A liability is money you owe. There is no money owed to Life Members. Simply the obligation to send them copies of Chess Life. The cost of producing and mailing those issues will be absorbed by the operating income concurrent with the actual expenses.
Since, even with all the mismanagement you might want to point at, they have been able to accumulate some considerable net worth, the income must have outpaced the expenses so far and there is no reason to believe the same will not happen in the future.
In fact, if worse came to worse, I think they could simply go to a one page Chess Life magazine and save a lot of those future expenses... :-) After all, I don't think there is a contract that specifies and describes the magazine to be received.

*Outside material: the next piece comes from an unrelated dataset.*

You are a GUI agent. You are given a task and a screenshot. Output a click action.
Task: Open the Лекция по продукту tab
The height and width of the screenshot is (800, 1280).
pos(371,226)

Setting up the so-called LMA account was a political move designed to accomplish a valid and reasonable purpose, which was to prevent the Executive Director from running out and spending all the money right away.
I believe that Steve Doyle, who was USCF President from 1984 to 1987, takes credit for setting up the LMA.

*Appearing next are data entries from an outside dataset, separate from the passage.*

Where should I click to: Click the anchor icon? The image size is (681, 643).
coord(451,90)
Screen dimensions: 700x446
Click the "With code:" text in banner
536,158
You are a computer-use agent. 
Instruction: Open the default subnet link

Prior to Doyle, Major Edmondson was Executive Director of the USCF. It is often said that Edmondson left the USCF virtually bankrupt by selling cheaply or giving away a large number of life memberships and then spending the money as current income.

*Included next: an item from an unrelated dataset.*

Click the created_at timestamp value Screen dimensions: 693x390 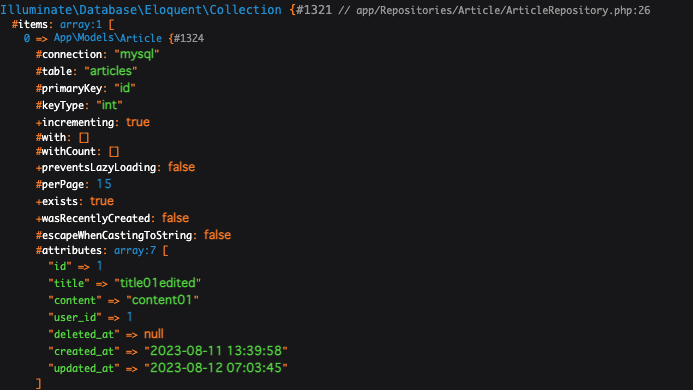(216, 351)
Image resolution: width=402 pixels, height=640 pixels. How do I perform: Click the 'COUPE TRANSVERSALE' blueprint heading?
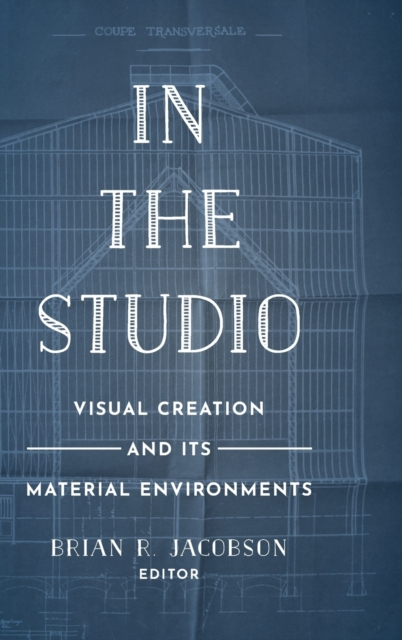[170, 31]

The LMA system was designed to prevent this from happening again. The LMA is under the control of a separate board and is not under the control of the executive director. The only way that the Executive Director can get at that money is to beg or plead for it.
However, to create a "Deferred Life and Sustaining Memberships Liability" is simply wrong. This is not authorized or required by GAAP. The USCF has no legal liability to the life members. The life members joined and paid their dues just like everyone else does. The USCF owes nothing to its life members, just as a for-profit corporation owes nothing to its stockholders.
The reason this is an important matter is that those who are out are trying to overthrow those who are in and retake the fort.
A perfect example is Al Lawrence. As long as he was in as Executive Director, Lawrence was strongly opposed to the various schemes which were being presented to give special treatment to the life members. However, now that he is out, having resigned in 1996 only hours before he was going to be fired (he still claims that he did not know he was going to be fired), he has jumped to the other side of the fence and is part of the group that wants to stop the Executive Director from receiving even enough money from the LMA to pay for the printing and mailing of Chess Life to the life members.
This has hurt the USCF badly, because a majority in the World Chess Community have heard that the USCF is broke and is likely to close down soon. The truth is the opposite. The Real Net Worth of the USCF as of the last fiscal year is $1,787,266.37, as calculated in accordance with Generally Accepted Accounting Principles, as opposed to the Doyle-Lawrence formulation. The USCF is on more solid financial footing than any chess organization in the world, with the exception of the Mechanics Institute in San Francisco, which is primarily a library, not a chess club.